Protein source – this was probably the hardest to try and sort out at first, I really wanted to replicate a rats natural protein sources which would predominantly be insects they catch and maybe some fish etc. However finding dried insects was hard, the easiest was mealworms sold for birds but they are quite high in fat so there was some balancing to be done. The other obvious source of protein a rat could naturally have is pulses such as peas and beans, however some beans and peas are actually toxic when dried as they contain a lot of antinutrients. I temporarily used some processed soya protein but was never massively happy with it and then found that you could soak and roast some beans/peas, giving you a product that would last in a dry mix and not contain antinutrients. I ended up adding both soya beans and chickpeas, first soaking them for 12 hours, then roasting them for about 20 mins, these also ended up making a nice human and rat snack. He chickpeas had the bonus of having a decent calcium content in them which was a worry of mine. I then had another think and realised that egg was also a good protein source that was naturally occurring, but how on earth do you get that in a mix. The best I could find was bird egg food, this is an egg soaked biscuit crumb which bird fanciers use to help young birds grow and is also something commonly used by rat fanciers over here to give to rat kittens as a nice nutrient filled porridge. It was a bit processed for my taste but helped me hit the wide range of protein sources our rats naturally have. Later I discovered an amphibian/reptile feed place which did a wide range of dried bugs/sea creatures. This really helped balance the mix as I added shrimps, dried tiny fish and some other insects to the mix rather than just mealworms.


I ran with this mix for a while, and soon there were plenty of other people in the UK wanting to try it. Some people replaced the protein section with feeding fresh, which can work well, but proved more of an art and you really need to know how to ‘read’ your rats to do this. 

At first it went well, the lads were pretty good coat condition, not amazing but as good as I’d got on my previous mix. Then my rats started to age, as a rat ages there body becomes less efficient and getting nutrition out of food. Whilst my lads still loved there diet it became clear that they weren’t doing nearly as well on it. Working this out and talking to a few people I realised that they needed some foods in there that they could more easily get the nutrients out. Whilst I could help this by feeding regular wet food the lads weren’t bad enough to need it daily and had a tendency to get chubby. I decided to add in some more processed grains. Again I used a spreadsheet to calculate the balance (by the way I probably have one knocking around somewhere if you ever want to use it, though honestly it can cause issues as you’ll see) and came up with a mix with a decent percentage of processed grains alongside the minimally processed stuff (say about 10%). This had the added bonus of having some added vitamins and minerals in it, as I used human breakfast cereals (low sugar) which have vitamins sprayed on them. It also helped lower the phosphorous levels overall as grain’s contain a fair amount of it, most being in their husks (oats, wheat and rye are the worst), these are not great for a rat with kidney issues and this is one of the main causes of the gradual decline you see in older rats. They did noticeably improve on this and I was pleased, gradually upping the processed grains as they got older, alongside regular fresh food, probably up to 15%.

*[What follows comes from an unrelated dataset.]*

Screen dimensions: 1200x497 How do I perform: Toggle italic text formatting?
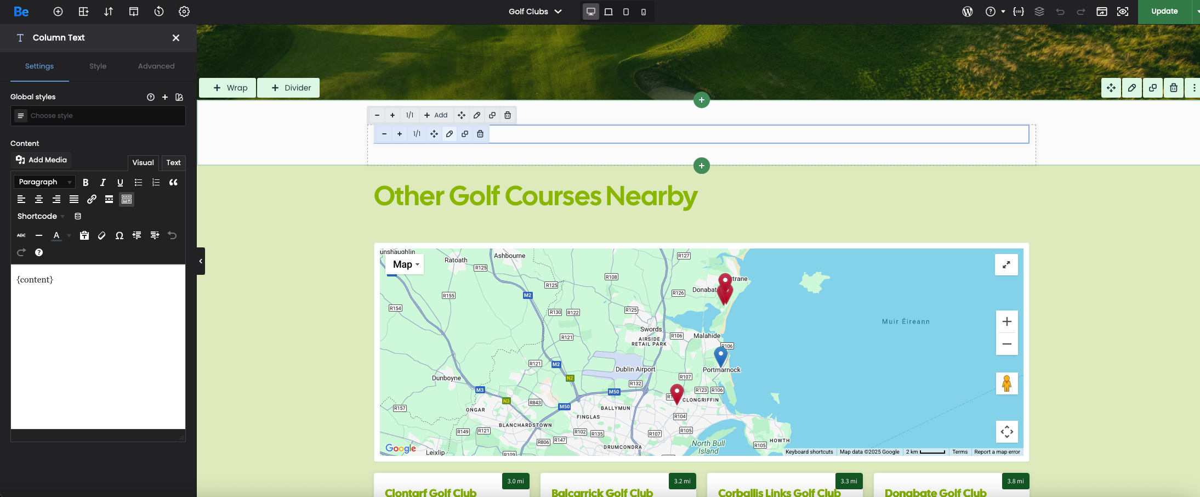(103, 182)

Then came my first babies on the mix, they came to me at 7 weeks, however 2 of the 4 babies had been fed on a similar mix from weaning as by then this style of mix was becoming popular. They were doing well, lovely and shiny and appeared to be growing well, however whatever I did I couldn’t get their tails to be round. I don’t know how much you know about reading rats but their tail is a really good indicator of there overall nutritional status, a square tail indicates that there not getting as much of something as there body needs to create or maintain the muscles there (the coat is the other big ‘tell’). I discussed this a lot with a good friend (and rat nutritional guru – Alison Campbell) and we ruled out some things such as protein levels (I fed plenty of fresh protein and monitored them), vitamin K or C deficiency (they got dark green leafy veg,, carrots etc daily) and then looked at fat. I tried adding extra oil to a wet meal twice a week and that helped. That made it clear that whilst my mix was coming out at around 4-5% fat by weight, and this was nutritionally correct for rats, it simply wasn’t enough for them. I upped the amount of seeds in the mix to compensate and they improved but they still weren’t right. 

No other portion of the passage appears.